The free-for-all wasn’t universally a good thing. Route 1 today, a trashy pastiche of impermanent built form, feels so random that when I first moved to the North Shore seven years ago, I used to drive out-of-town visitors home from the airport along I-93 — a good 20-minute diversion — to shield them from the first impression Route 1 would give them.
But there’s charm, and history in that trashiness that I’ve warmed to and the Kowloon is at its heart. A monument to the immigrant fairy tale of the American dream, its local status has only grown over the years, a Northeast beacon of Las Vegas-esque excess. On a badly mistimed drive home (which these days is pretty much any time), the Kowloon is a soothing waypoint amid the gridlock, perched on a rise above the blacktop.
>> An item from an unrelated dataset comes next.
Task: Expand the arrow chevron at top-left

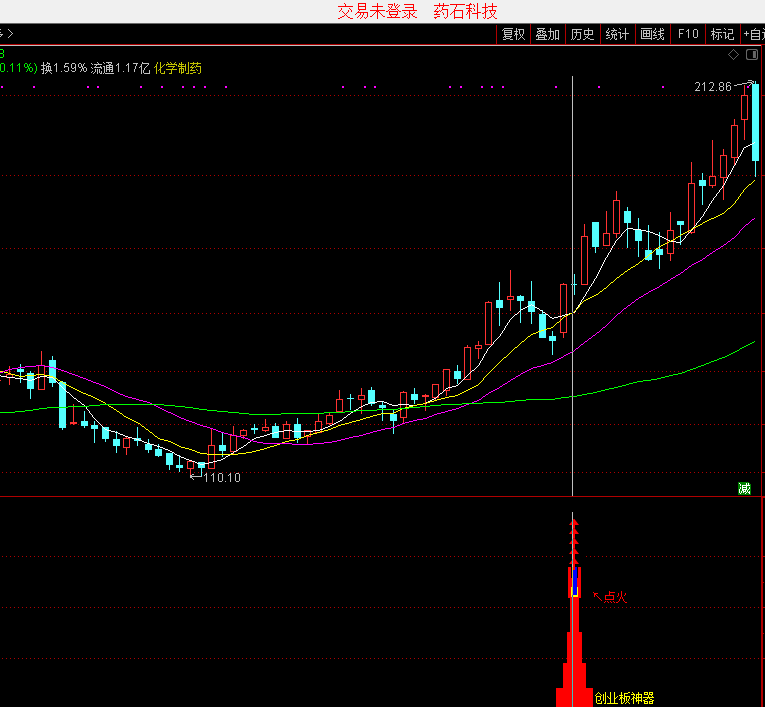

Like the best buildings, it has come to define its place in the urban landscape, not the other way around. You don’t have to eat there to embrace it; that’s what placemaking is all about.
And it’s not too much to call it inspiring: In the jumble of built forms along here, you can read almost a generational homage to its gaudiness. A nearby McDonald’s abandoned its typical logo-on-stick signage in favor of two swooping golden arches, ’50s diner-style. A neon-green cactus (a preserved relic of the Hilltop Steakhouse that opened in 1961 and closed in 2013) glows roadside to announce an otherwise nondescript cluster of strip mall. Maybe following the Kowloon’s lead most closely is the Leaning Tower of Pizza at Prince Pizzeria, built in 1961, which sprouted addition after addition; it’s immediately a low sprawl of discordant boxes strung alongside the gridlock.

Like so many of its Route 1 peers, the Kowloon’s parking lots sprawl far too much, and the dire need for better land use — and transit — has been clear for ages. But there’s a heritage here worth preserving. In their landmark 1972 book “Learning from Las Vegas,” the architects Robert Venturi and Denise Scott Brown wrote that “Learning from the existing landscape is a way of being revolutionary for an architect. … Not the obvious way, which is to tear down Paris and begin again … but another, more tolerant way; that is, to question how we look at things.”
The Kowloon commands your eye; it makes you look, and consider the where and why. Its replacement will draw not so much as a second glance — a disappearing nowhere, signifying nothing.